"That's quite an order, Uncle Felix—excuse me, I mean Sir Felix."
"Uncle Felix is okay. Everybody calls me that. Never could figure out why. I heard that when you came here, you were walking through the woods with nothing but what you could carry on your back. With no weapons and no armor and living wherever you stopped for the night. And you did this just for sport. That true?"
"Well, yes."
"Then you're either a very brave man or a damn fool."
"I don't think I'm either of those. It's a common sport where I come from. We're mostly city dwellers and you need to get back to nature every now and then. The equipment we use is very lightweight. You can actually carry everything you need."
"But no weapons?"
"Uh . . . weapons are frowned upon. But they're really not needed. Most animals will leave you alone if you don't frighten them."
"Animals, maybe. What about men?"
"What about them? I wasn't looking for any trouble."
"Trouble finds you in the woods. What about thieves?"
"There aren't that many of them. Look, I shouldn't be talking about this. I made a vow."
"As you wish, Stargard. What about all these fights you been in?"
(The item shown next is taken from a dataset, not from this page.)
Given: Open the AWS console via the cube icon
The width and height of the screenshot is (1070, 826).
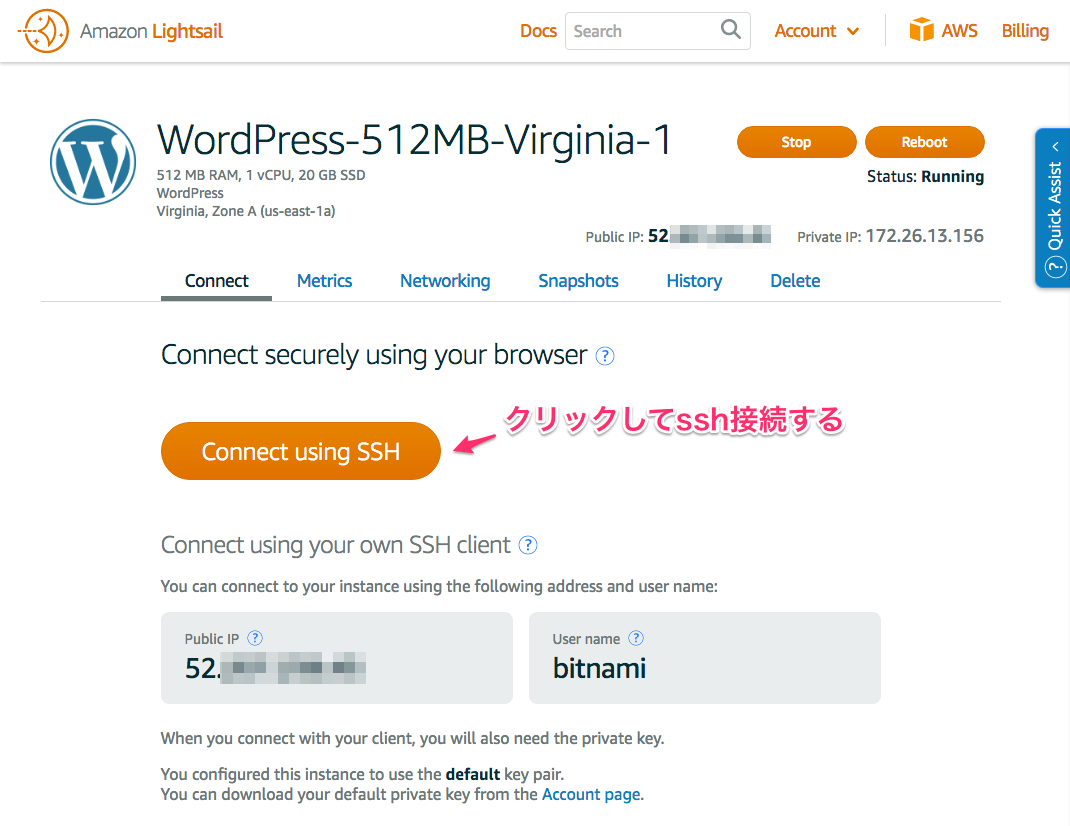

"Well, four times I've been attacked by crazy people on the road. I defended myself. What more is there to say?"
There was no question of our proceeding that day. Uncle Felix wouldn't have stood for it. It was raining again and anyway, Sacz was a full day's ride away. It was best to leave in the morning.
I never quite left the table that afternoon. With dinner completed, more beer was brought, with a few snacks: sausages, cheeses, breads, cold pies, preserved meats, smoked fish, puddings, spreads, pickled fish, pickled cabbages, pickled pickles, and a vast pile of et ceteras.
It was Tuesday, but somehow a holiday had been declared. Maybe it was the rain and maybe it was the fact of our visit. Or maybe these people always acted that way.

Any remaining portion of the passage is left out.